ScriptinScript value representation

As part of my long-running side quest to make a safe, usable environment for user-contributed scripted widgets for Wikipedia and other web sites, I’ve started working on ScriptinScript, a modern JavaScript interpreter written in modern JavaScript.

It’ll be a while before I have it fully working, as I’m moving from a seat-of-the-pants proof of concept into something actually based on the language spec… After poking a lot at the spec details of how primitives and objects work, I’m pretty sure I have a good idea of how to represent guest JavaScript values using host JavaScript values in a safe, spec-compliant way.

Primitives

JavaScript primitive types — numbers, strings, symbols, null, and undefined — are suitable to represent themselves; pretty handy! They’re copyable and don’t expose any host environment details.

Note that when you do things like reading str.length or calling str.charCodeAt(index) per spec it’s actually boxing the primitive value into a String object and then calling a method on that! The primitive string value itself has no properties or methods.

Objects

Objects, though. Ah now that’s tricky. A JavaScript object is roughly a hash map of properties indexed with string or symbol primitives, plus some internal metadata such as a prototype chain relationship with other objects.

The prototype chain is similar, but oddly unlike, class-based inheritance typical in many other languages.

Somehow we need to implement the semantics of JavaScript objects as JavaScript objects, though the actual API visible to other script implementations could be quite different.

First draft: spec-based

My initial design modeled the spec behavior pretty literally, with prototype chains and property descriptors to be followed step by step in the interpreter.
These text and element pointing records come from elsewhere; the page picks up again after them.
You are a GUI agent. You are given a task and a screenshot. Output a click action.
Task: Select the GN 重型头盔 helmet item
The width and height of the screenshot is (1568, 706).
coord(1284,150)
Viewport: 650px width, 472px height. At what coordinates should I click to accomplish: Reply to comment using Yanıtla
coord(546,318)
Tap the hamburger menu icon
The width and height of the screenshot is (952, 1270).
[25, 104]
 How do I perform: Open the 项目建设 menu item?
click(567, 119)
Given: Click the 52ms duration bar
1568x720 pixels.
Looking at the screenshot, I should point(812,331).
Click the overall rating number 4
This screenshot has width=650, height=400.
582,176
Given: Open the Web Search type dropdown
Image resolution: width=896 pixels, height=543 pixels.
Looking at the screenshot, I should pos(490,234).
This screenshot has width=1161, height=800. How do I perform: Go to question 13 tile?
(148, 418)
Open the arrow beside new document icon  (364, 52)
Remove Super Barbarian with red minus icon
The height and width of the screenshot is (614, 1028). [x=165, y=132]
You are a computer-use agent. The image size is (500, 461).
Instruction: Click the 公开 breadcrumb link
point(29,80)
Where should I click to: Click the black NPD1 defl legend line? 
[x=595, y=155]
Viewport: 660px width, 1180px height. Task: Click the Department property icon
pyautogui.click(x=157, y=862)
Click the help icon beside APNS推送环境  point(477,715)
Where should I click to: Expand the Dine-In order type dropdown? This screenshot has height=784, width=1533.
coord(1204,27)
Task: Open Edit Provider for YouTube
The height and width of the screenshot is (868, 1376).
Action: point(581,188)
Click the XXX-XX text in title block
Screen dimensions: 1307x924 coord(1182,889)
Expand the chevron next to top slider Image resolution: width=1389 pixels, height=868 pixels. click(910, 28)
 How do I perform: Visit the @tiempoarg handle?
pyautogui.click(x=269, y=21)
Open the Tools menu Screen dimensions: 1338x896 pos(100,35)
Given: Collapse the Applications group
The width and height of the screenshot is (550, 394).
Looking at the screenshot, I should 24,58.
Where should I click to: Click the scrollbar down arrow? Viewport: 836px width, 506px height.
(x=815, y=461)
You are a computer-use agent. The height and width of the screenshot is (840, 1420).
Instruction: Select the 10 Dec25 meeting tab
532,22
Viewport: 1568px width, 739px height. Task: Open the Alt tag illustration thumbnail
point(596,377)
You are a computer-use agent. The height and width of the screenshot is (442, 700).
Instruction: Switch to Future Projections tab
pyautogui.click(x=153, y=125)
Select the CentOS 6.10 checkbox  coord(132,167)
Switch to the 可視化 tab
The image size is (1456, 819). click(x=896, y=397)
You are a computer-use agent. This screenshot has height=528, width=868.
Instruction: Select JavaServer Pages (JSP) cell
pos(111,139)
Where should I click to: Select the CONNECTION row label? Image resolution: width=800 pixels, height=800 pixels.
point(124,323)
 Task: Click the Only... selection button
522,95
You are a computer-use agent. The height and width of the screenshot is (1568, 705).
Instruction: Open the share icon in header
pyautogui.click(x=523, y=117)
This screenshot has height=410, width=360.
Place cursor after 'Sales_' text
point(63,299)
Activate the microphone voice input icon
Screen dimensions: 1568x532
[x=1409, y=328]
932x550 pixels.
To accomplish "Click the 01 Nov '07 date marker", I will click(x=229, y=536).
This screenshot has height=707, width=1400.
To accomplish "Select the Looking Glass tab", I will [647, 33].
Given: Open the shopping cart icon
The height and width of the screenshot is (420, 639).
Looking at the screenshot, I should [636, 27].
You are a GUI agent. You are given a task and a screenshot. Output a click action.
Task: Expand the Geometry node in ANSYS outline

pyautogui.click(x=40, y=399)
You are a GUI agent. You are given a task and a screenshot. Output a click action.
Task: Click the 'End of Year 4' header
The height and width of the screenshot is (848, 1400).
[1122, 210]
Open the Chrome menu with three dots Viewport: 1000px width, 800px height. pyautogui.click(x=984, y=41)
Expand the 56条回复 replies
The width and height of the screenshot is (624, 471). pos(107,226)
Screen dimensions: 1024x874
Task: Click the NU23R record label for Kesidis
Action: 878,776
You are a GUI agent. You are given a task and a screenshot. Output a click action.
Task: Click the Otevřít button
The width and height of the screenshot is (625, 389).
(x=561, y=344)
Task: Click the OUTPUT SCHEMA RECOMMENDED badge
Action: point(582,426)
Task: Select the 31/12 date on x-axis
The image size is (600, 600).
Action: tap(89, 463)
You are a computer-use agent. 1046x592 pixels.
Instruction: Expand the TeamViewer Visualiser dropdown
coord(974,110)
Guest property descriptors live as properties of a this.props sub-object created with a null prototype, so things on the host Object prototype or the custom VMObject wrapper class don’t leak in.

If a property doesn’t exist on this.props when looking it up, the interpreter will follow the chain down through this.Prototype. Once a property descriptor is found, it has to be examined for the value or get/set callables, and handled manually.

// VMObject is a regular class
[VMObject] {
    // "Internal slots" and implementation details
    // as properties directly on the object
    machine: [Machine],
    Prototype: [VMObject] || null,

    // props contains only own properties
    // so prototype lookups must follow this.Prototype
    props: [nullproto] {
        // prop values are virtual property descriptors
        // like you would pass to Object.defineProperty()
        aDataProp: {
            value: [VMObject],
            writable: true,
            enumerable: true,
            configurable: true,
        },
        anAccessorProp: {
            get: [VMFunction],
            set: [VMFunction],
            enumerable: true,
            configurable: true,
        },
    },
}

Prototype chains

Handling of prototype chains in property lookups can be simplified by using native host prototype chains on the props object that holds the property descriptors.

Instead of Object.create(null) to make props, use Object.create(this.Prototype ? this.Prototype.props : null).

The object layout looks about the same as above, except that props itself has a prototype chain.

Property descriptors

We can go a step further, using native property descriptors which lets us model property accesses as direct loads and stores etc.

Object.defineProperty can be used directly on this.props to add native property descriptors including support for accessors by using closure functions to wrap calls into the interpreter.

This should make property gets and sets faster and awesomer!

Proper behavior should be retained as long as operations that can affect property descriptor handling are forwarded to props, such as calling Object.preventExtensions(this.props) when the equivalent guest operation is called on the VMObject.

Native objects

At this point, our inner props object is pretty much the “real” guest object, with all its properties and an inheritance chain.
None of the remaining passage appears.